Concerning trends in mortgage growth, auto loans, and insolvencies could be made even worse by inflation, says Equifax
Despite government many Canadians becoming more able to pay their debts, Canada’s consumer debt burden has grown to worrisome levels as trends in the housing space ripple out into the broader economy.
According to new figures from Equifax Canada, overall consumer debt ballooned to $2.15 trillion in Q2 2021, up 3% from the previous quarter and 7.5% from Q2 2020.
The primary force behind that, according to the firm, has been growth in mortgages. New mortgage volumes swelled to over 410k in Q2, the highest-ever volume documented in a single quarter. The figure also reflects a 60.2% increase over the same period in 2020. Amid soaring home prices, the average loan amount for new mortgages has exceeded $355k, a 22.2% increase from Q2 2020.
Against a backdrop of high mortgage growth and low interest rates, home equity lines of credit (HELOCs) have rebounded. New HELOC volume rose 56.7% relative to the second quarter of last year, representing the steepest acceleration in the last 10 years.
“The HELOC trend is worrisome as often the payments are tied to a variable interest rate,” said Rebecca Oakes, AVP of Advanced Analytics at Equifax Canada. “In 2018 when interest rates went up, we saw a drop in credit card payments, especially among consumers with a HELOC … [and] higher bankruptcies among older consumers with HELOCs.”

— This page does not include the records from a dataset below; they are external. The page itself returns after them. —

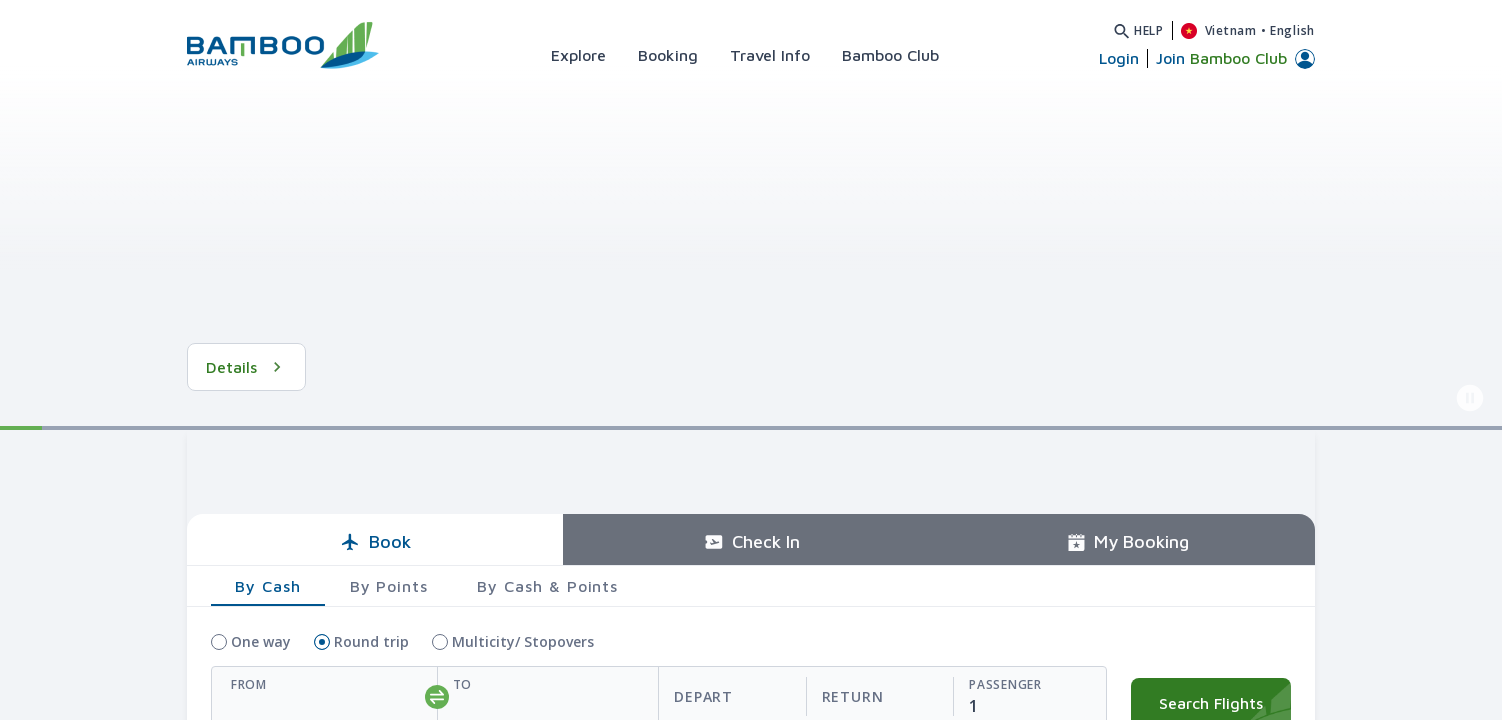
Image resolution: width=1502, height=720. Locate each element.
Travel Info (770, 55)
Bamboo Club (890, 55)
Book (375, 541)
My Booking (1127, 541)
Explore (578, 55)
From (249, 684)
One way (261, 641)
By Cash (268, 586)
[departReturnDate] (805, 697)
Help (1149, 30)
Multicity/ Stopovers (523, 641)
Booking (668, 55)
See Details (262, 367)
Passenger (1005, 684)
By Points (389, 586)
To (462, 684)
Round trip (371, 641)
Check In (751, 541)
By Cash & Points (547, 586)
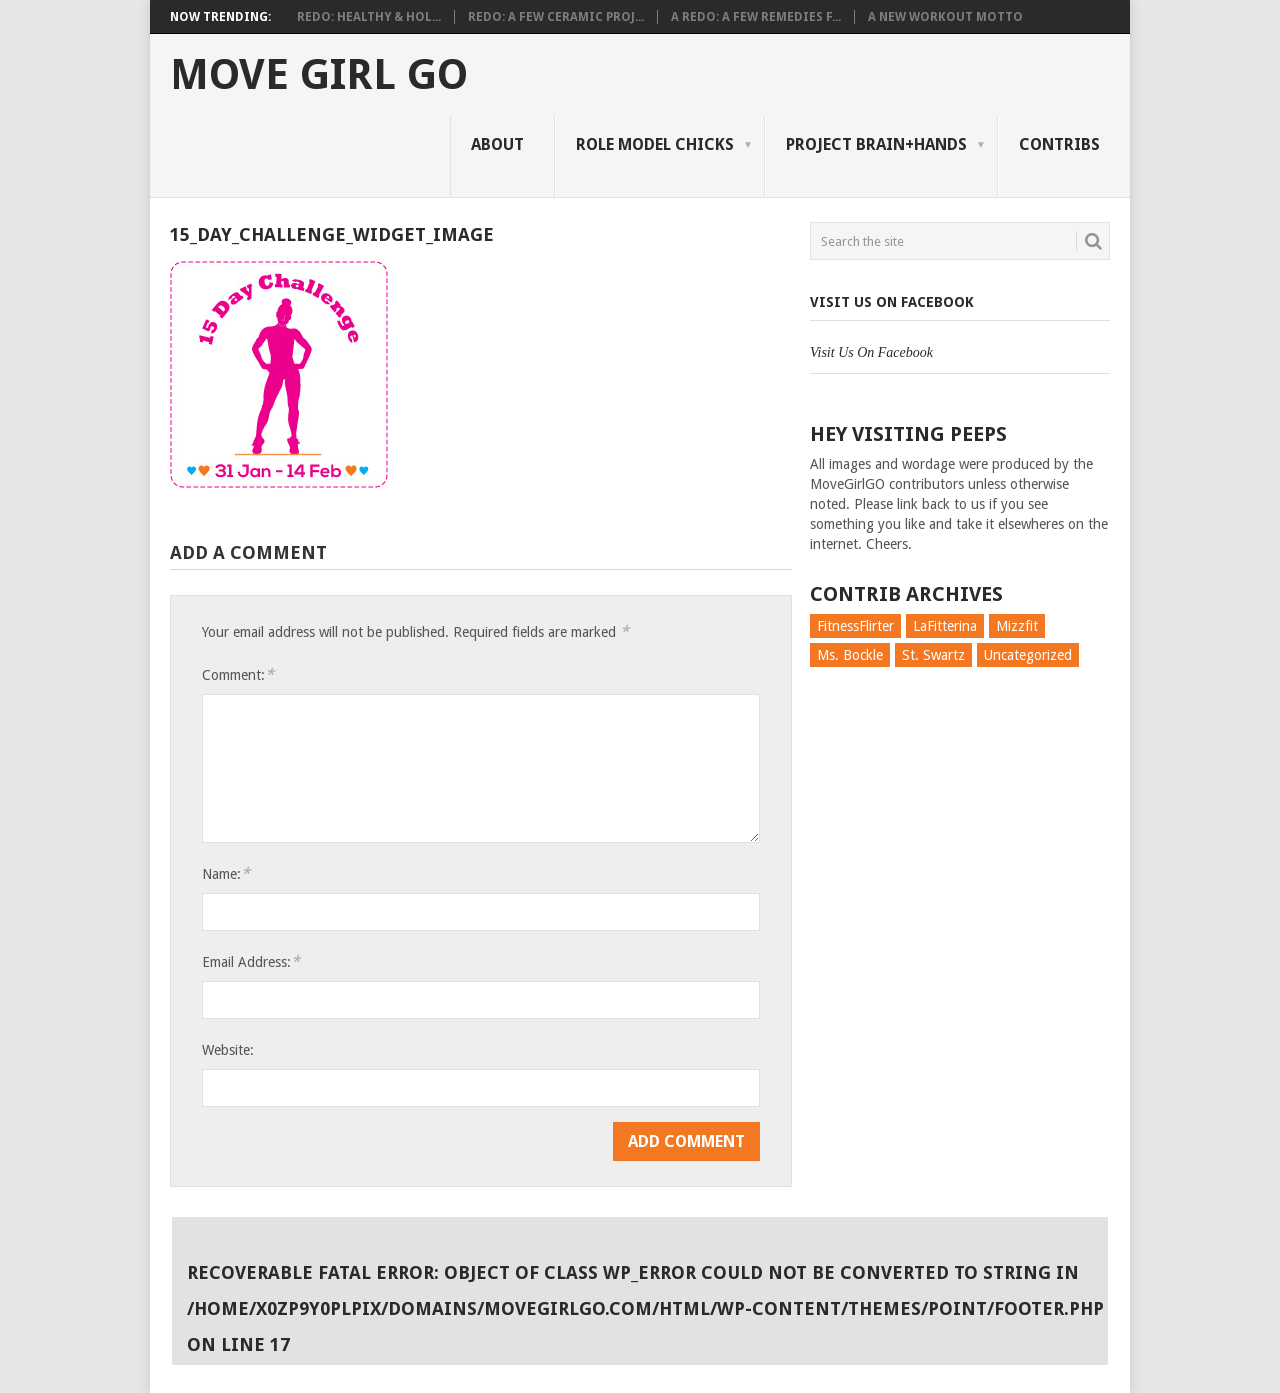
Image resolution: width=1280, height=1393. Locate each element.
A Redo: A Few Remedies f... (756, 17)
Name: (226, 873)
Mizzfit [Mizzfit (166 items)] (1017, 626)
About (497, 144)
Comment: (238, 674)
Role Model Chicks (655, 144)
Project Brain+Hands (876, 144)
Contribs (1059, 144)
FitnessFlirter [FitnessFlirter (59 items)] (855, 626)
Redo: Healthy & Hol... (369, 17)
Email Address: (251, 961)
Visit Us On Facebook (892, 302)
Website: (228, 1050)
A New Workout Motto (945, 17)
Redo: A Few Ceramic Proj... (556, 17)
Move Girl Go (319, 75)
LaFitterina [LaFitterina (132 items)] (945, 626)
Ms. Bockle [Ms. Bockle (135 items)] (850, 655)
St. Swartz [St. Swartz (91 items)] (933, 655)
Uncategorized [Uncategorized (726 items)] (1028, 655)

And while consumers with lower credit scores represented just 10% of new mortgage debt, Oakes said the average loan amount they’re taking out has increased in pace with consumers that have higher credit scores. That leaves them more vulnerable should the economy stumble from its path of post-pandemic recovery.
“Prices for consumer goods have risen and if the inflation trend continues, there is potential for an earlier-than-planned interest rate increase to curb this,” Oakes added, noting how inflation has ticked up to 3.7% year-on-year, its highest annual increase since May 2011.
“With many consumers now heavily leveraged and the potential for increases on variable rate mortgage and HELOCs, consumers may find themselves not in a position to pay back their debt obligations if interest rates rise,” Oakes said.
Auto and installment loans have also helped to pump up consumer debt, with Q2 numbers reflecting marked volume increases in new auto (47.7%) and installment loans (19.5%). New credit card growth is also accelerating, with new card volume doubling from its year-ago lows, and average credit limits assigned to new cards are up 4.4% compared to the same period last year.
Delinquency rates have been a silver lining as they dropped from their Q1 2021 levels. Relative to Q2 last year, there’s also been a decline in the 90+-day delinquency rates for both mortgage (down 32.6% this quarter) and non-mortgage products (down 28.6%).
“[H]owever, insolvency volumes are higher this quarter than the lows of last year,” Oakes said, warning that some consumers with decent credit scores and no delinquency history on file may file for insolvencies without warning. “We’ll continue to monitor how increases in inflation and decreases in government incentives impact consumer debt levels and insolvencies over the coming months.”